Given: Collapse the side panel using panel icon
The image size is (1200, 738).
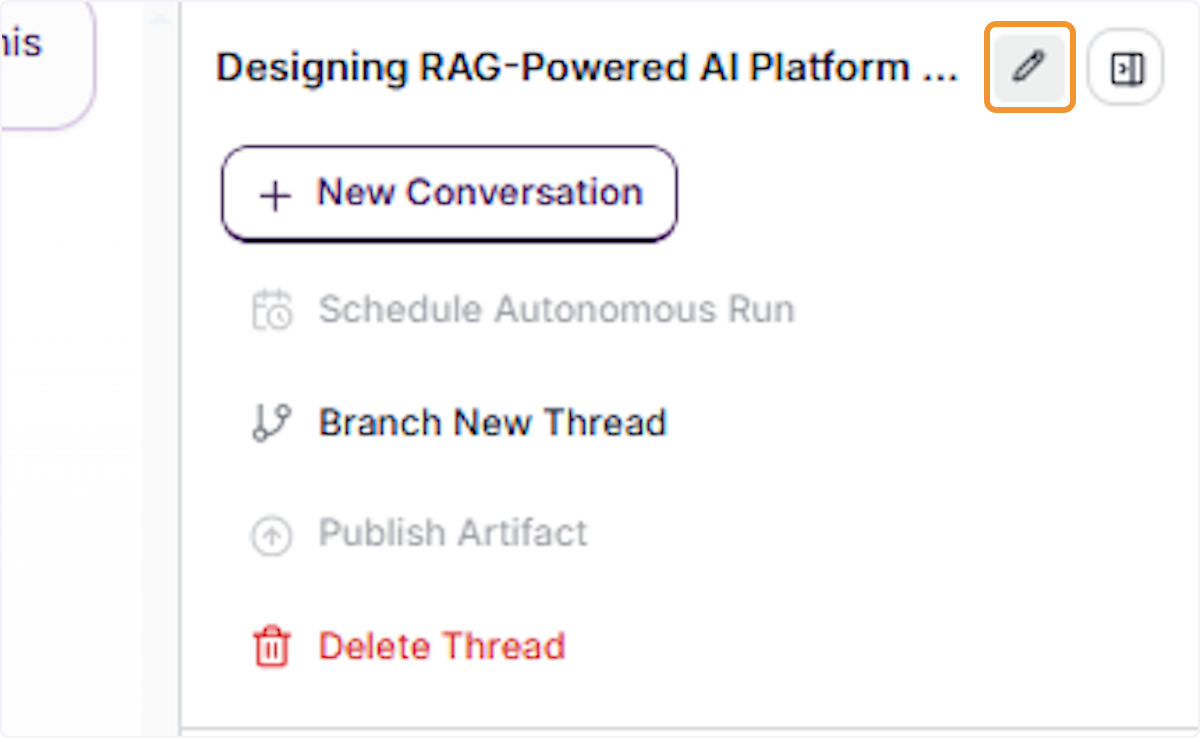Looking at the screenshot, I should coord(1126,67).
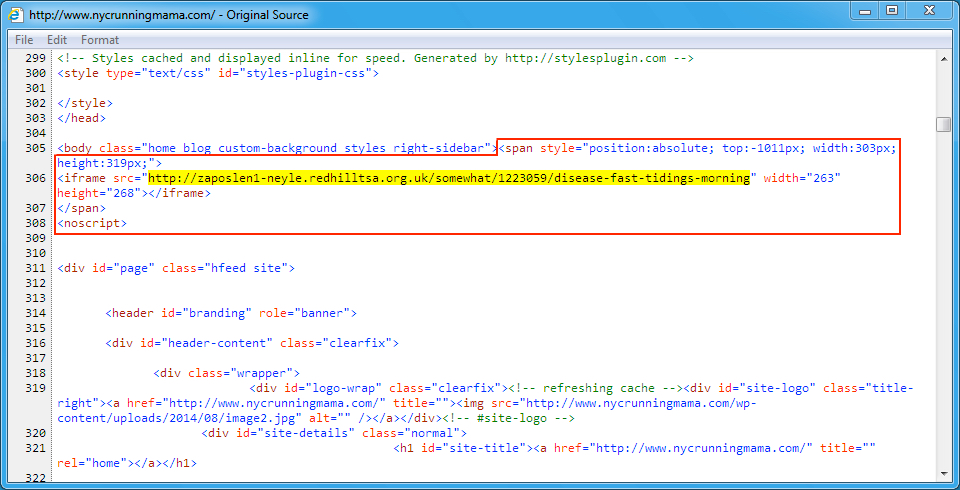Click the noscript tag on line 308
Screen dimensions: 960x490
(x=92, y=223)
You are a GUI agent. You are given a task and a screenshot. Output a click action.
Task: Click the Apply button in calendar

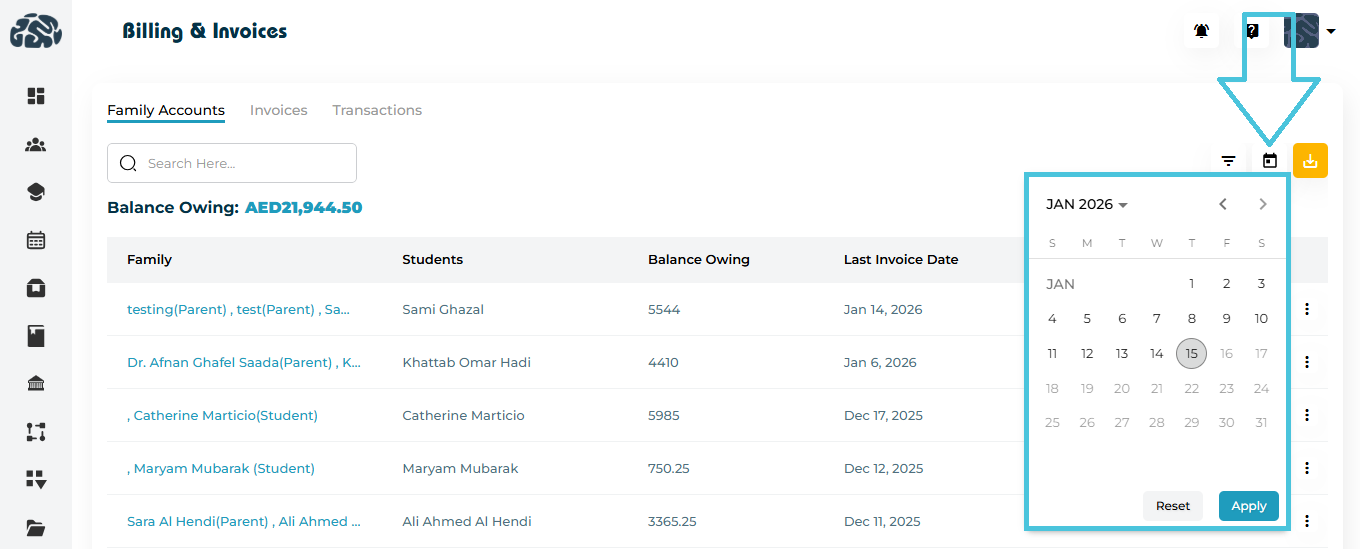pos(1248,506)
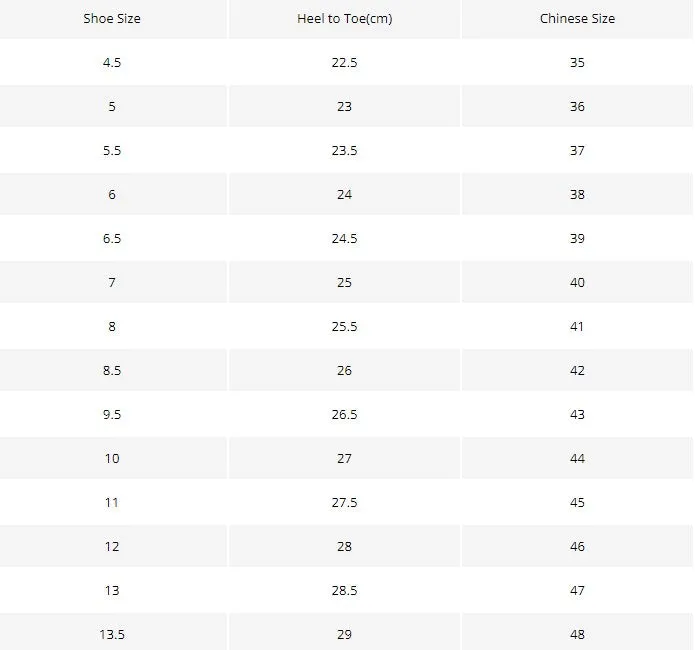Select shoe size 5.5 cell
This screenshot has width=695, height=650.
click(112, 150)
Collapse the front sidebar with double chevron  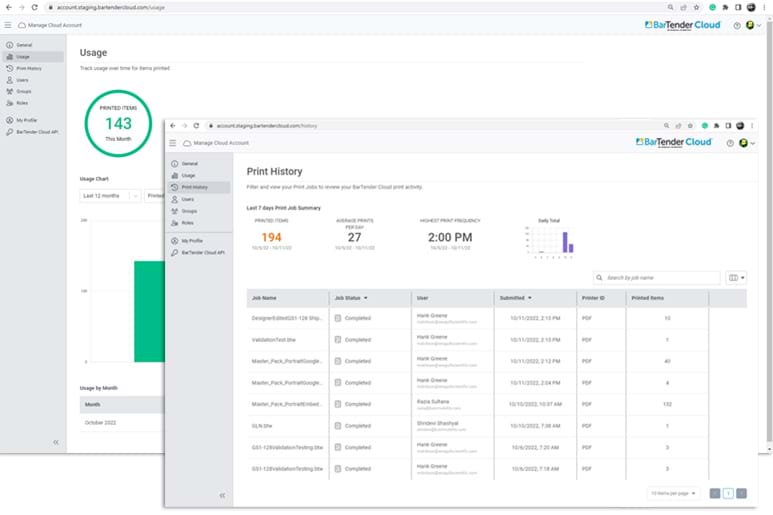pyautogui.click(x=222, y=495)
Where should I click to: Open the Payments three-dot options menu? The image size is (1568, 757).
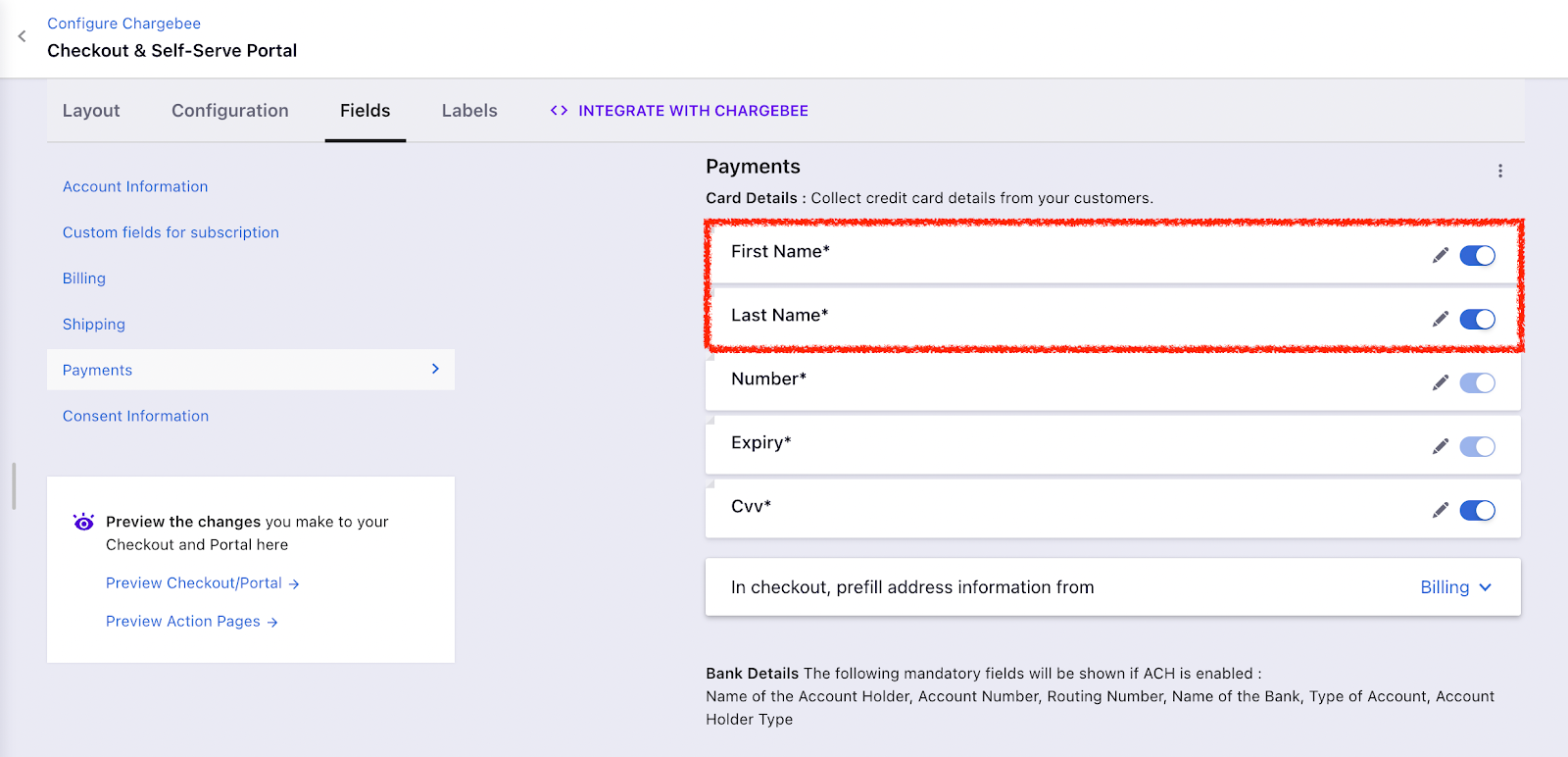pos(1499,171)
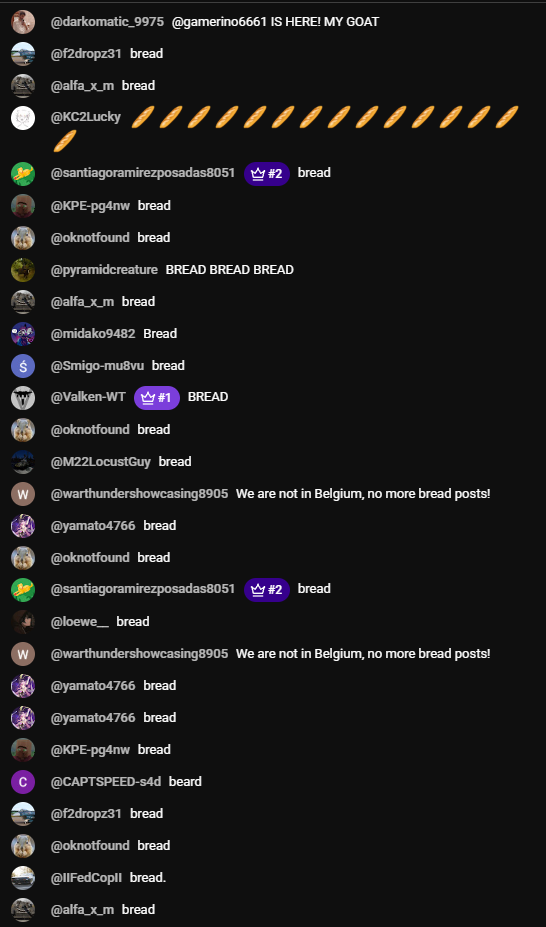This screenshot has height=927, width=546.
Task: Select the @IIFedCopII username
Action: [x=86, y=877]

-----

Go to the line that contains "Where should I" and copy exactly from there through the last line of the records above, both included. Omit pictures.

OUTPUT
Where should I click to: Open the Payments three-dot options menu? The image size is (1568, 757).
pos(1499,171)
This screenshot has height=927, width=546.
Task: Select the @IIFedCopII username
Action: [x=86, y=877]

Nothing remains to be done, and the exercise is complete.